Task instructions:
Each of the lines from the one that contains "[Close dialog] (683, 1185)" to the end of the entries below should be output exactly.

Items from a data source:
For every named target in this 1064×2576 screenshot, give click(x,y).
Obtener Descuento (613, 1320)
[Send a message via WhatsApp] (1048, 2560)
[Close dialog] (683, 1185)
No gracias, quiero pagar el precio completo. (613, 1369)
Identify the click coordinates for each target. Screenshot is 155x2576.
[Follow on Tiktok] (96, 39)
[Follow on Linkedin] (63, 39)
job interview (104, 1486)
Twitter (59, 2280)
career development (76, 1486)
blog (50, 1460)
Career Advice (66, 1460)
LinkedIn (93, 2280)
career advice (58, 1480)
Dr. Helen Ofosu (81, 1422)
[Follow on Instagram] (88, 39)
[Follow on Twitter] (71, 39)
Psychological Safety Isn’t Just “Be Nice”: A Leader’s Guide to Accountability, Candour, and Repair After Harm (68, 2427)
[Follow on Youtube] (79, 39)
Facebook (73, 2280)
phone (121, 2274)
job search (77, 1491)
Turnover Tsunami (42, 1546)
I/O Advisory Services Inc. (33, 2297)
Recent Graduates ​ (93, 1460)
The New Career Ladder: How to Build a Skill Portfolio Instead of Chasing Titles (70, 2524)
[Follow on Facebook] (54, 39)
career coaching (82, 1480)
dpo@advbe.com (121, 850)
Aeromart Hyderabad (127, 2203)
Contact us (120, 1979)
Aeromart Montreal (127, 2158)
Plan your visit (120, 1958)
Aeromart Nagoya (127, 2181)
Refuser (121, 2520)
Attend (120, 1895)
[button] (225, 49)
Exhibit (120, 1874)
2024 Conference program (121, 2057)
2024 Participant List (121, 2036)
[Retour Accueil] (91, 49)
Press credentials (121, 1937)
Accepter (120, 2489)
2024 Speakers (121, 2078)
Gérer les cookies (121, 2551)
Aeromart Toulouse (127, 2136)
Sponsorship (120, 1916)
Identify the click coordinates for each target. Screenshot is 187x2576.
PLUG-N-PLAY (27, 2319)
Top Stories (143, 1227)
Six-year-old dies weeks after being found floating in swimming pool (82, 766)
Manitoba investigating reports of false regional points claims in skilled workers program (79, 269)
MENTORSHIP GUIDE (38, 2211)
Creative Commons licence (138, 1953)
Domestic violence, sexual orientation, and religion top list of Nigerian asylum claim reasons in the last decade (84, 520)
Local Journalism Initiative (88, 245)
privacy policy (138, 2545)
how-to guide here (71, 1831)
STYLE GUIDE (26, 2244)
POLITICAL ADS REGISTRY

Finished task:
[Close dialog] (683, 1185)
No gracias, quiero pagar el precio completo. (613, 1369)
Identify the click coordinates for each target. Screenshot is 155x2576.
[Follow on Tiktok] (96, 39)
[Follow on Linkedin] (63, 39)
job interview (104, 1486)
Twitter (59, 2280)
career development (76, 1486)
blog (50, 1460)
Career Advice (66, 1460)
LinkedIn (93, 2280)
career advice (58, 1480)
Dr. Helen Ofosu (81, 1422)
[Follow on Instagram] (88, 39)
[Follow on Twitter] (71, 39)
Psychological Safety Isn’t Just “Be Nice”: A Leader’s Guide to Accountability, Candour, and Repair After Harm (68, 2427)
[Follow on Youtube] (79, 39)
Facebook (73, 2280)
phone (121, 2274)
job search (77, 1491)
Turnover Tsunami (42, 1546)
I/O Advisory Services Inc. (33, 2297)
Recent Graduates ​ (93, 1460)
The New Career Ladder: How to Build a Skill Portfolio Instead of Chasing Titles (70, 2524)
[Follow on Facebook] (54, 39)
career coaching (82, 1480)
dpo@advbe.com (121, 850)
Aeromart Hyderabad (127, 2203)
Contact us (120, 1979)
Aeromart Montreal (127, 2158)
Plan your visit (120, 1958)
Aeromart Nagoya (127, 2181)
Refuser (121, 2520)
Attend (120, 1895)
[button] (225, 49)
Exhibit (120, 1874)
2024 Conference program (121, 2057)
2024 Participant List (121, 2036)
[Retour Accueil] (91, 49)
Press credentials (121, 1937)
Accepter (120, 2489)
2024 Speakers (121, 2078)
Gérer les cookies (121, 2551)
Aeromart Toulouse (127, 2136)
Sponsorship (120, 1916)
Identify the click coordinates for each target. Screenshot is 187x2576.
PLUG-N-PLAY (27, 2319)
Top Stories (143, 1227)
Six-year-old dies weeks after being found floating in swimming pool (82, 766)
Manitoba investigating reports of false regional points claims in skilled workers program (79, 269)
MENTORSHIP GUIDE (38, 2211)
Creative Commons licence (138, 1953)
Domestic violence, sexual orientation, and religion top list of Nigerian asylum claim reasons in the last decade (84, 520)
Local Journalism Initiative (88, 245)
privacy policy (138, 2545)
how-to guide here (71, 1831)
STYLE GUIDE (26, 2244)
POLITICAL ADS REGISTRY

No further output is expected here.